Ruszniku wielkie dzięki za info. O ile wiem były jeszcze 3 bruzdowe .577 ze skrętem 1-48 ale to już temat na inny wątek.
Odnośnie tego .54, to muszę przyznać, że zgłupłem totalnie, bo nie chodzi tutaj o wytwór Kuny, tylko o karabin z epoki. Przynajmniej wszystko na to wskazuje. Już tłumaczę. Chciałem sobie do lufy .577 Whitacre-a kupić dwubączkowego Sepoy-a z gładką lufą w kal.65 i mieć "prawie" oryginalną lufę w oryginalnym wdzianku. Nie byłby to 100% oryginał ale IMHO ciekawy mariaż.
Okazało, iż karabin, który przyszedł wygląda jak Sepoy ma kaliber .54 i 10 bruzdowy gwint, którego głębokość zmniejsza się w kierunku wylotu lufy. Przez chwilę myślałem, że to jakiś wymysł indyjskiego rękodzieła lecz po wyczyszczeniu wszystkiego z zalegającego brudu okazało się, iż:
- Wszystkie elementy zamka i spustu mają angielskie punce,
- Okucia są stalowe
- Stopka kolby ma oznaczenia wojskowe 1o, 10Co, 72
- Łoże jest z orzecha, ma IMHO w pełni historyczny kształt i kontury oraz namalowane (chyba przez szablon) oznaczenia GW150,
- W łożu jest wydrążony kanał na wycior ale nie ma otworu na sprężynę wyciora,
- Tzw.
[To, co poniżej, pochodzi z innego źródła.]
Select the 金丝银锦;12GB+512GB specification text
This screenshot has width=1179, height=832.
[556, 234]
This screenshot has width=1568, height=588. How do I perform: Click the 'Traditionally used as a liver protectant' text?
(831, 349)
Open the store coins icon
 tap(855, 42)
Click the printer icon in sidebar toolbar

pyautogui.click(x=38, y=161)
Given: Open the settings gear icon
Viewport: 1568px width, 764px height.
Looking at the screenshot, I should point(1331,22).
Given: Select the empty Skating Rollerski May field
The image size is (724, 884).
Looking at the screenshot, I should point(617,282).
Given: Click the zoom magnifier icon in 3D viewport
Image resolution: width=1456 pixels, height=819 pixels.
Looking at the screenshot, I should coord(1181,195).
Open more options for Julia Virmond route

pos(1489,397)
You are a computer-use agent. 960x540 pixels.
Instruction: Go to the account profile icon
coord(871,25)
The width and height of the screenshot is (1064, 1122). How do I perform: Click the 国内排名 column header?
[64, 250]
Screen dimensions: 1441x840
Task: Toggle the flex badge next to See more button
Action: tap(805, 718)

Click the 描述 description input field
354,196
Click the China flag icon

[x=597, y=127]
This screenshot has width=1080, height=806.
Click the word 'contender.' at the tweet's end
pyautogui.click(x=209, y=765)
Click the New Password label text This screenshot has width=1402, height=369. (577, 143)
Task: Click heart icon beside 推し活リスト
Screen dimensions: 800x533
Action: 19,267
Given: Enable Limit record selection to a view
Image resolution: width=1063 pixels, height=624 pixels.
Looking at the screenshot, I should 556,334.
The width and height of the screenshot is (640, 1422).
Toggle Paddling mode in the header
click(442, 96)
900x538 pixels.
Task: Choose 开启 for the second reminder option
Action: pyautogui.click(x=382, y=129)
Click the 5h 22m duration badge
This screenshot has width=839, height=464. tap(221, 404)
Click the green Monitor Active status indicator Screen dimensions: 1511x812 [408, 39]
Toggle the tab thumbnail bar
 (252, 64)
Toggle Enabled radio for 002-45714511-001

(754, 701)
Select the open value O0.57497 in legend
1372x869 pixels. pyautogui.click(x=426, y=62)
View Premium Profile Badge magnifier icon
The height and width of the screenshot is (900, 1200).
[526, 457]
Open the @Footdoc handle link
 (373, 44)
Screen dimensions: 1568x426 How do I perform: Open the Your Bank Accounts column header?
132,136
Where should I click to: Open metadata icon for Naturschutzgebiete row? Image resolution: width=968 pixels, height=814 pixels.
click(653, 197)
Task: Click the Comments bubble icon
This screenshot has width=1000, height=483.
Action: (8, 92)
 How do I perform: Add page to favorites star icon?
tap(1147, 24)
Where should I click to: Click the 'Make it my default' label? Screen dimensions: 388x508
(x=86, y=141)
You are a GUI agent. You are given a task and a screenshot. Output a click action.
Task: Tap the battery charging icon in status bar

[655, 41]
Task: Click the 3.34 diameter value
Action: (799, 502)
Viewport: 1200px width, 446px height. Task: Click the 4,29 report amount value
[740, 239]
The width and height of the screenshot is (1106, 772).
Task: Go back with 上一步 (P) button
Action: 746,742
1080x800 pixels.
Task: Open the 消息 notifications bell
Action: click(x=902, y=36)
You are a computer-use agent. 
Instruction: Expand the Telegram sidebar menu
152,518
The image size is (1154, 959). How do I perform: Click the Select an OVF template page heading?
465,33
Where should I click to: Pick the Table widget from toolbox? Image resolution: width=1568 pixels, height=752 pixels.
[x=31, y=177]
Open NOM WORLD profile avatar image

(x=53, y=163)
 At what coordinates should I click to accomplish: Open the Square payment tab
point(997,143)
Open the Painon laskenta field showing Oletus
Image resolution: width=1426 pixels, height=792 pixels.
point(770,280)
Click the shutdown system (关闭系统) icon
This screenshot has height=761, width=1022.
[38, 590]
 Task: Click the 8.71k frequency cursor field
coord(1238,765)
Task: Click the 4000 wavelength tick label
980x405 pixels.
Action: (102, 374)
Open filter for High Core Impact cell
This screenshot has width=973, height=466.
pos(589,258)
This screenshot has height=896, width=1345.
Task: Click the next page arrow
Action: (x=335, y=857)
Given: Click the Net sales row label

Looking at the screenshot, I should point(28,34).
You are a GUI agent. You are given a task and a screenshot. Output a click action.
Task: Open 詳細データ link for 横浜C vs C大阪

Nose cap pod lufą składa się z trzech zgrzanych ze sobą części i jest montowany za pomocą przetyczki a nie śruby. Co ciekawe spaw tworzy złotą ozdobną linię biegnącą przez cały obwód nose capa-a (ktoś się nieźle natrudził),
- Spasowanie lufy i okuć z łożem powala (przynajmniej mnie
- Niestety ani na łożu ani na lufie nie ma absolutnie żadnych punc ani innych oznaczeń,
- Lufa ma standardową dla Sepoy-ów stałą szczerbinkę ale nie ma mocowania bagnetu,
- Wytarcia moletowania kurka, lekkie wypalenia drewna w okolicy brandki, wgniecenie od kominka w wew. części kurka, wgniecenia i rysy łoża swiadczą, iż karabin strzelał i to chyba dość regularnie.
No i jest ból bo lufa .577 ni jak do łoża nie wejdzie - trza by rozszlifować i drugi, większy bo nijak nie wiem co to za wynalazek jest. IMHO ten karabin ze względu na jakość spasowania taliowanej lufy z łożem (zero szczelin, wypełnień itp.) musiał powstać w kalibrze .54 Ozdobny nose cup i brak mocowania bagnetu mógłby wskazywać na broń pozaregulaminową ale w takim razie skąd oznaczenia wojskowe i widoczne ślady strzelań?
Wszelkie pomysły mile widziane. Może wspólnymi siłami uda nam się ustalić, czy ten karabin to brakujące ogniwo ewolucji czy zgoła coś innego.